0

I have a table with Long Words like 'Condemnation' and 'Income' in column A, and Shorter Words such as 'Con' and 'Come' in column B.

I'd like to create a cell to the right which will search through the 'LONG WORD' column if it contains the text of the 'SHORTER WORD' column and print them as a pair.

I only need it to return the first instance it comes across as it goes down.

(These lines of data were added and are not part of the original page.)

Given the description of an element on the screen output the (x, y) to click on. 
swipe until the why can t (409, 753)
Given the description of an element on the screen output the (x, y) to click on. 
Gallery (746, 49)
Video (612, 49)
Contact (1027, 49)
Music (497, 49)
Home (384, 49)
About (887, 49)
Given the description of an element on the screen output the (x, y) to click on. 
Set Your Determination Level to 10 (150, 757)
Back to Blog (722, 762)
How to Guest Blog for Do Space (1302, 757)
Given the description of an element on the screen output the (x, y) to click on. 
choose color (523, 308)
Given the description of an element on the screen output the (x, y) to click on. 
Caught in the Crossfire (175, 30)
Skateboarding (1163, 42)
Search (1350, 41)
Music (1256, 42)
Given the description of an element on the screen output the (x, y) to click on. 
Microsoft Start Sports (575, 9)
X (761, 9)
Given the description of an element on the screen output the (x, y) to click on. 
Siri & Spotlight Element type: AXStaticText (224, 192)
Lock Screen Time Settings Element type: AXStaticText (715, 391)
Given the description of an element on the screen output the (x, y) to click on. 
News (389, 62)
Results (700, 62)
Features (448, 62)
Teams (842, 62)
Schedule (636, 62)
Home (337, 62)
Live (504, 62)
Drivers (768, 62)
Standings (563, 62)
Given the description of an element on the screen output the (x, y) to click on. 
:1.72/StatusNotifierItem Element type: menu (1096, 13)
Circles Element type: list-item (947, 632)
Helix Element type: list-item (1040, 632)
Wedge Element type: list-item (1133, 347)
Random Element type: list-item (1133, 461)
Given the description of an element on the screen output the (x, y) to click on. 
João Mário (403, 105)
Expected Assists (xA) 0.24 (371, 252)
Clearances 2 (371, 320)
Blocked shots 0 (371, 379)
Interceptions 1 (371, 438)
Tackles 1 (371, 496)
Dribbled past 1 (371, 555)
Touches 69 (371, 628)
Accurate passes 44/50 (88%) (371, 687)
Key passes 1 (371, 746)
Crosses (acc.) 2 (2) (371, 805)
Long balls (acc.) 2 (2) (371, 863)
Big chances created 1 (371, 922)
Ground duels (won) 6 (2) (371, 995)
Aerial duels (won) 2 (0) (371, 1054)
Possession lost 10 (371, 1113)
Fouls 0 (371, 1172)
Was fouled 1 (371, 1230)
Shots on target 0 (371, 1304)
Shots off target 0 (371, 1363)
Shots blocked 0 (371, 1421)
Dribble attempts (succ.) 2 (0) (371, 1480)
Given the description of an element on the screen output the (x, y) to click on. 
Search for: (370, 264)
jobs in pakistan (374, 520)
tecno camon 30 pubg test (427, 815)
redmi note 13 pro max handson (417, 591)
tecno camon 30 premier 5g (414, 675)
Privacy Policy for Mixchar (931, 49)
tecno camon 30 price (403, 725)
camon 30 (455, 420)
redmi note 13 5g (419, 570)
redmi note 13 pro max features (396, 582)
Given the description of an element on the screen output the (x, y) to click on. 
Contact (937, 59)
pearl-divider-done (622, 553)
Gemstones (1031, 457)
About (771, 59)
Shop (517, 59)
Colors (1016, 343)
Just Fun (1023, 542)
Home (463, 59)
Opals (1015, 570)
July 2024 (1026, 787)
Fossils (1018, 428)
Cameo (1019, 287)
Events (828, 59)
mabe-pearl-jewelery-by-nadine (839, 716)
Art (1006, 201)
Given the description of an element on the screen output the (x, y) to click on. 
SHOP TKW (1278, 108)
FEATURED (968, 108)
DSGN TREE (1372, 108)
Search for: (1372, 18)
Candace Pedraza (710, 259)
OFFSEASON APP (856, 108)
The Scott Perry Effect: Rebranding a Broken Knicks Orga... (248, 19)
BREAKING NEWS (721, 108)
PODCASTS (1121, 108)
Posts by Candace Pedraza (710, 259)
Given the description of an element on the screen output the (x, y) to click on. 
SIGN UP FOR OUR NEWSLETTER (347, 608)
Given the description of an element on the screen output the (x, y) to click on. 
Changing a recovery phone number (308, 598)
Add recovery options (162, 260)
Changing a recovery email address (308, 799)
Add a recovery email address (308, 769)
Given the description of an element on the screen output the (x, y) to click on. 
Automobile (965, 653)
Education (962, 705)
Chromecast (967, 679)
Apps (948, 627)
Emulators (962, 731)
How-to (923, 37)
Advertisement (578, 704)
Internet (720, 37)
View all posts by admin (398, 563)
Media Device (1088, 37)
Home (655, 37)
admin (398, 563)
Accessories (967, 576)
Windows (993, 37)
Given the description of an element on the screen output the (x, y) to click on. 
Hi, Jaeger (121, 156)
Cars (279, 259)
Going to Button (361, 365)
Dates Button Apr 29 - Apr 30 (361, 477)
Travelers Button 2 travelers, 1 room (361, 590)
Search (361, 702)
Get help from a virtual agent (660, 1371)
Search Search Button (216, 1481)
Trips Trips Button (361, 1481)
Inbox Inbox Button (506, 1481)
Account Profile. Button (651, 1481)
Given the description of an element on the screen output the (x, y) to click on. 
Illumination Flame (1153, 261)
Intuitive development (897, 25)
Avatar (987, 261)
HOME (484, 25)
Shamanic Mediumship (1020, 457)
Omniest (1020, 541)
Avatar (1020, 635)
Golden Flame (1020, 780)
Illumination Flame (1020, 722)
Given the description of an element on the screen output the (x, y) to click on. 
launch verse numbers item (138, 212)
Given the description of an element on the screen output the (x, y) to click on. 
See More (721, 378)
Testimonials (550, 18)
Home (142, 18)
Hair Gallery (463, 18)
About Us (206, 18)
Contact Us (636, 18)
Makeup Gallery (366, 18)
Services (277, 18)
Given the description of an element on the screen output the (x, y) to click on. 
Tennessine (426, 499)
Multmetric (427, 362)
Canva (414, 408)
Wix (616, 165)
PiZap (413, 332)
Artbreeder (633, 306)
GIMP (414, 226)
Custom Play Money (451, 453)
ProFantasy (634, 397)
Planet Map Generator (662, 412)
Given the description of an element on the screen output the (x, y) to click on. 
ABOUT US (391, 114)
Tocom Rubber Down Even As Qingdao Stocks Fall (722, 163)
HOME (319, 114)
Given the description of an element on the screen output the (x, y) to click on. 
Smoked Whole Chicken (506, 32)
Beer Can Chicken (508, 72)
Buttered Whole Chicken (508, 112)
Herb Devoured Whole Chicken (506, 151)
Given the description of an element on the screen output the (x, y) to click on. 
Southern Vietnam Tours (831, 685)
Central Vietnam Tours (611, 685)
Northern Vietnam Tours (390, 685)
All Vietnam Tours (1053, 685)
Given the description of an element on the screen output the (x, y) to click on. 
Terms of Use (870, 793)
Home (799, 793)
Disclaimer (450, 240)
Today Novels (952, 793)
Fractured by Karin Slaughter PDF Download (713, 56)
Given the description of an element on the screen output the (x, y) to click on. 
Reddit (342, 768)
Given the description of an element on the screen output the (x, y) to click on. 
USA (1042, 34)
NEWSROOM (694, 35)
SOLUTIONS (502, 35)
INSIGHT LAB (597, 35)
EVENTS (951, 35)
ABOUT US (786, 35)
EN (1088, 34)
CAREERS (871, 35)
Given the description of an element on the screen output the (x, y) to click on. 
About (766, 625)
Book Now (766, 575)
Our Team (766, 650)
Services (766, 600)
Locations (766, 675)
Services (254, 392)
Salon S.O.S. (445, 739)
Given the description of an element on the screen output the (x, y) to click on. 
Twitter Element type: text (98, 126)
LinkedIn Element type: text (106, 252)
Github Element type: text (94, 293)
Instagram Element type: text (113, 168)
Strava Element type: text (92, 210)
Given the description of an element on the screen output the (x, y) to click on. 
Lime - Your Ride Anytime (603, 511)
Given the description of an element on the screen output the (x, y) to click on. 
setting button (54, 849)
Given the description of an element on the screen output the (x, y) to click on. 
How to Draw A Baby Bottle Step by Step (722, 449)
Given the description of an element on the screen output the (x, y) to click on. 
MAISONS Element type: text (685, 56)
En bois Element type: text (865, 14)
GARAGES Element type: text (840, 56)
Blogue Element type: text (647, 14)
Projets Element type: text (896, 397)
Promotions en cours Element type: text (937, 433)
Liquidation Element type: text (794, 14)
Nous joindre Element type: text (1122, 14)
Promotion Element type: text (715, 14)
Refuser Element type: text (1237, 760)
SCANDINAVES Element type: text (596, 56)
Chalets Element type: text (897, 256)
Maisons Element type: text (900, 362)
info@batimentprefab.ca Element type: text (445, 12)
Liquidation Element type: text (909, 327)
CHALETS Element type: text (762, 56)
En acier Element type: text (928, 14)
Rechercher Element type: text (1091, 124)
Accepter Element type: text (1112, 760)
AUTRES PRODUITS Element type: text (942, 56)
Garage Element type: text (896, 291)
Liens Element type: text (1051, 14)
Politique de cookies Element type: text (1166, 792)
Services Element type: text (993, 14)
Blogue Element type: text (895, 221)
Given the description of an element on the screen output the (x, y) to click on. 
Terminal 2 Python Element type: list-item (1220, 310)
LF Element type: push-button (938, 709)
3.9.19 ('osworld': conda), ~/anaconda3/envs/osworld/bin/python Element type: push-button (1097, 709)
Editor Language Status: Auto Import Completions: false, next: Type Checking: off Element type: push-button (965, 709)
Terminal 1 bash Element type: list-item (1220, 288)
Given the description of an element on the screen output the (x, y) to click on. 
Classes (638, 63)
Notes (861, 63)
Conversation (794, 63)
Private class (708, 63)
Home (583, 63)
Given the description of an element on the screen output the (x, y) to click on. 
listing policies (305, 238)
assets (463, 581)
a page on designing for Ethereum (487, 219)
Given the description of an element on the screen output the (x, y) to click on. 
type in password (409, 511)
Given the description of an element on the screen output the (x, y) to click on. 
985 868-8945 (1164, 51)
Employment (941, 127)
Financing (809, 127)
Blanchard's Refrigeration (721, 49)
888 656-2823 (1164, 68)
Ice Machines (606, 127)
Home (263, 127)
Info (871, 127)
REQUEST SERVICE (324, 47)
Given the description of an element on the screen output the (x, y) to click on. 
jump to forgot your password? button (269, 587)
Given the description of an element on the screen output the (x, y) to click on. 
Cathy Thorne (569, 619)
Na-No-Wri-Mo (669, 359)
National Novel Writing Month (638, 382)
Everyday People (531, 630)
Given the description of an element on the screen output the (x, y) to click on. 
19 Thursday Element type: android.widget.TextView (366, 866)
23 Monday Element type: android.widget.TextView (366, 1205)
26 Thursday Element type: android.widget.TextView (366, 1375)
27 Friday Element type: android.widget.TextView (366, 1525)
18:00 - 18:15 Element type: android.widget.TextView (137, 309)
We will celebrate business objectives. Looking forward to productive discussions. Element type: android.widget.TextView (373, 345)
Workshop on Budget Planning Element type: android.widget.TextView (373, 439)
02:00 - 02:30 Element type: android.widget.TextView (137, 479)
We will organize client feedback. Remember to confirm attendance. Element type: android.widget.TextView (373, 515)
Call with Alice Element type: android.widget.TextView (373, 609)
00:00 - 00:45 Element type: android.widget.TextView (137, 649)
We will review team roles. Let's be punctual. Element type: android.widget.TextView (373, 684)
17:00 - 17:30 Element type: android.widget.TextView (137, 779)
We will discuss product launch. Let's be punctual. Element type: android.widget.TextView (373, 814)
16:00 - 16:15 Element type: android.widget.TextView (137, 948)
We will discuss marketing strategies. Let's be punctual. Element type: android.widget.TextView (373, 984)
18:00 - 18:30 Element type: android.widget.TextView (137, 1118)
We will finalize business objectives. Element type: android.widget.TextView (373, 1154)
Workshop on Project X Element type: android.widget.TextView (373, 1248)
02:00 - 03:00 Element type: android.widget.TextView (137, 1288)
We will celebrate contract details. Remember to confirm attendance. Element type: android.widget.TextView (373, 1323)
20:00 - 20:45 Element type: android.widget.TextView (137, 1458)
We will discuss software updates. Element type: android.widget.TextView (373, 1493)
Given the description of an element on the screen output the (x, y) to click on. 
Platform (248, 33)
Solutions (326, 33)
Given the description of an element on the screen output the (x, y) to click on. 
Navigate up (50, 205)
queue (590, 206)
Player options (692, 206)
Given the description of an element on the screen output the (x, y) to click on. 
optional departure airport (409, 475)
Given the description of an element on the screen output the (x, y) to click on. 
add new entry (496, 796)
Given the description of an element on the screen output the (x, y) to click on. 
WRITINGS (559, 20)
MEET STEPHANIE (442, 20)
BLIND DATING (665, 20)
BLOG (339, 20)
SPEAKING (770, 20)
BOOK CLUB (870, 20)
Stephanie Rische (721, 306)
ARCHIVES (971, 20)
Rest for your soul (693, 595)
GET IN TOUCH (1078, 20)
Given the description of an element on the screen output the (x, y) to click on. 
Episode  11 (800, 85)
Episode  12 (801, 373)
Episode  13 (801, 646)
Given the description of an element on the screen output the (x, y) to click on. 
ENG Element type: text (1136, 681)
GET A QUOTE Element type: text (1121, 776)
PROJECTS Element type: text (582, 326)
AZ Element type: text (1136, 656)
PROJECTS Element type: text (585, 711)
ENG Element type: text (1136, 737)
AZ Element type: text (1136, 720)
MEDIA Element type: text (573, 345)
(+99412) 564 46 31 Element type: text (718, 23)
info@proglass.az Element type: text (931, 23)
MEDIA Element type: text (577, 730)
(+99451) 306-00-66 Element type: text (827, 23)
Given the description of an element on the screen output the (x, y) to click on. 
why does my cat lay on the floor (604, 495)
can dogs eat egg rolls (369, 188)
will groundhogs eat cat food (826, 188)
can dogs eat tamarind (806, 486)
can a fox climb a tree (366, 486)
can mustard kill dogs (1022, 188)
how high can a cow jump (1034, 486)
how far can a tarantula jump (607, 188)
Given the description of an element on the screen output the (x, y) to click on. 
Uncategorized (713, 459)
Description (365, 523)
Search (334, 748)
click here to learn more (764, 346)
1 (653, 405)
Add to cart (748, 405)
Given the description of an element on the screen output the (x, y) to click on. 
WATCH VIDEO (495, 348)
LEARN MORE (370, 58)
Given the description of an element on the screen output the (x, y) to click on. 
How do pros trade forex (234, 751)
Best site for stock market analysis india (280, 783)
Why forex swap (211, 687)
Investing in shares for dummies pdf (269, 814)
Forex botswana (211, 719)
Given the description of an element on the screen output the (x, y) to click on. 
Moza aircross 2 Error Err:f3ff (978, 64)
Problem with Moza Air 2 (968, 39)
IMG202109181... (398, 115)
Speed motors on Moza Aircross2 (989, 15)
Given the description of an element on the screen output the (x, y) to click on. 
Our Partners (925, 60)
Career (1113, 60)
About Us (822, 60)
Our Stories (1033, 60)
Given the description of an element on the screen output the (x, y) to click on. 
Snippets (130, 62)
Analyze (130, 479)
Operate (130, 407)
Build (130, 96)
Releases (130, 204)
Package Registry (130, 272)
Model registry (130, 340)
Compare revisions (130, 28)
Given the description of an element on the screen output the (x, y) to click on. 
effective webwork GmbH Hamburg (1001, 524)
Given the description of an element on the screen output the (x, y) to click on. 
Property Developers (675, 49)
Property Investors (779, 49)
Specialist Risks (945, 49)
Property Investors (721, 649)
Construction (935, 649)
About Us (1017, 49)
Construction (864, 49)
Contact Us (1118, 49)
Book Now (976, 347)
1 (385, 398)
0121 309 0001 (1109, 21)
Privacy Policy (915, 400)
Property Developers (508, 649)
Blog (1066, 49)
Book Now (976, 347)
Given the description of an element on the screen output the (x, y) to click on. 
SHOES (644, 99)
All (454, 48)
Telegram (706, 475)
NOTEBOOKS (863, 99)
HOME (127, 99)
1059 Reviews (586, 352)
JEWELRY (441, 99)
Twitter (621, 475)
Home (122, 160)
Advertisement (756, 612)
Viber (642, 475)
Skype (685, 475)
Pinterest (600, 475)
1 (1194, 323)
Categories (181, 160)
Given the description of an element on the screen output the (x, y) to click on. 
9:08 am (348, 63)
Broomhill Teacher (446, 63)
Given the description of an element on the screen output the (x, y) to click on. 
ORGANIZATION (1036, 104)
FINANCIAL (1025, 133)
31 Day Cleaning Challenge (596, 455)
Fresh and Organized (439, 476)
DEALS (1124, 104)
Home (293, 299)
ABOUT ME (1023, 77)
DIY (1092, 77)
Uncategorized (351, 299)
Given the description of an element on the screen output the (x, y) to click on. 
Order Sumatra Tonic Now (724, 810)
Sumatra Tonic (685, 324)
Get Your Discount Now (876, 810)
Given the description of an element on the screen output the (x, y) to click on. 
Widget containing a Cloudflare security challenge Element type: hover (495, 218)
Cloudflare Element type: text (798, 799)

I have looked at various MATCH and LOOKUP commands, but none seem quite to be able to do the 'return one matching word from a whole column' bit.

Thanks

Tardy

tardy pigeon
  • 225
  • 6
  • 18
  • 1
    It would help if you could include an example spreadsheet with some sample data in it. Out of curiosity, would a script based solution work for you, or do you need this to be a spreadsheet function? – Douglas Gaskell Apr 23 '16 at 21:07
  • @douglasg14b Sorry, didn't realise you could @ reply here! I'd be happy to try a script-based solution. I've been messing around with ROW and SORT and even REGEXREPLACE but to no avail! – tardy pigeon Apr 24 '16 at 08:51
  • I'll see if I can throw together a script based solution for you when I get up. If you can provide a small sample of your data in a public sheet that would be great. Otherwise I'll have to make assumptions on how it's laid out. – Douglas Gaskell Apr 24 '16 at 09:43
  • Add some sample of the input data and the result that you expect. – Rubén Apr 24 '16 at 15:28

4 Answers4

1

I've thrown together a script based solution for you. Other solutions that require a formula on every line where you might have partials will end up bogging down the sheet by quite a bit for large data sets. This should generate a range of matches after a couple seconds for data several tens of thousands of rows long.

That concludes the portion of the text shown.